- [Work order] An exact copy of all the data below is needed.

[Dataset entries]
▬▬▬▬▬▬

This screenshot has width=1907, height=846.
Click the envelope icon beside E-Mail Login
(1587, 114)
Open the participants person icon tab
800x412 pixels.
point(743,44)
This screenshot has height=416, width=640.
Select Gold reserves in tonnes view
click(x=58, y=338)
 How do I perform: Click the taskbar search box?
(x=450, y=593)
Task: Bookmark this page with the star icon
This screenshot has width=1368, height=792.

▬▬▬▬▬▬

- [Your response]
This screenshot has width=1907, height=846.
Click the envelope icon beside E-Mail Login
(1587, 114)
Open the participants person icon tab
800x412 pixels.
point(743,44)
This screenshot has height=416, width=640.
Select Gold reserves in tonnes view
click(x=58, y=338)
 How do I perform: Click the taskbar search box?
(x=450, y=593)
Task: Bookmark this page with the star icon
This screenshot has width=1368, height=792.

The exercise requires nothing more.